To date, only three countries have ever landed spacecraft on the moon - the U.S., Russia and China. America has been the only nation to land men on the moon.
But now, China plans to send an unmanned lunar lander similar to previous probes but with a much heavier payload to the far side of the moon. Due to communications issues with the Moon itself blocking transmissions, China will undoubtedly launch a relay satellite in geo-synchronous lunar orbit to transmit data back, scientists say.
The Chinese mission is set to determine how much of the rare element Helium -3, which exists in very small quantities on Earth, can be extracted from the purported rich deposits located on the moon's far side.
H-3 is a light non-radioactive gas that has the potential to be used as a fuel in future nuclear fusion power plants. If the Chinese moon mission is successful in finding the H-3, plans are underway to mine and extract this fuel-efficient element. The cost of the Chinese moon missions would be offset by the return in H-3 extraction and production back on Earth.
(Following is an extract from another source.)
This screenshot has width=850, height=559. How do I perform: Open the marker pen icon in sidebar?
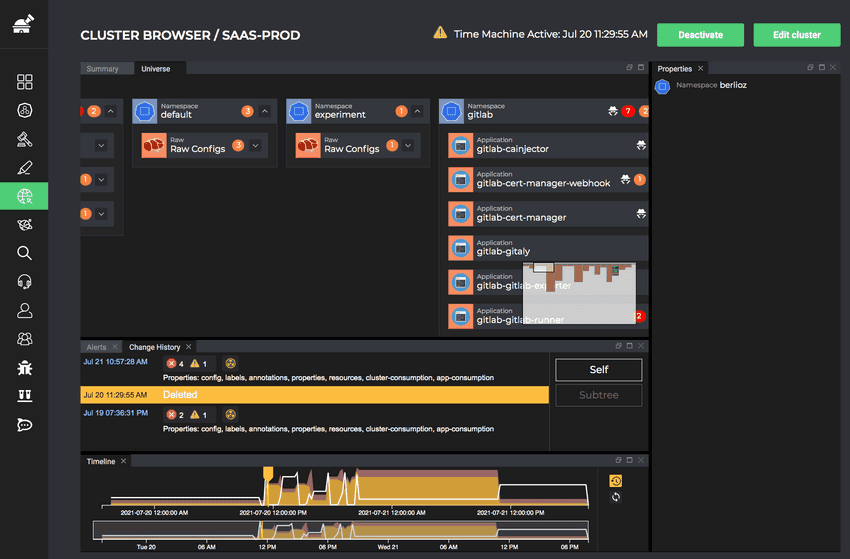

On the August 15, 2015 episode of C2C, H-3 expert researcher Chris Orcutt estimated that a single space shuttle payload of H-3 harvested from the moon could fuel the entire United States for a full year! He also claimed that there may be a conspiracy between the U.S. government and the oil industry to prevent harvesting the Helium-3 on the moon. H-3 deposits are said to be readily available - only a few feet below the lunar surface.
Orcutt also believes the Chinese government's sole goal in space exploration is to obtain H-3 on the Earth's satellite.
Mining the H3 would not only be a boon to the Chinese economy but they would have a monopoly on it. As the sole inhabitants of the moon working the rich deposits they could easily dominate the world economy. China would be the lone provider of H-3 to the planet as fossil fuels run dry in the future.
The Chang’e 4 mission is scheduled to launch in 2020, the Chinese Space Administration said.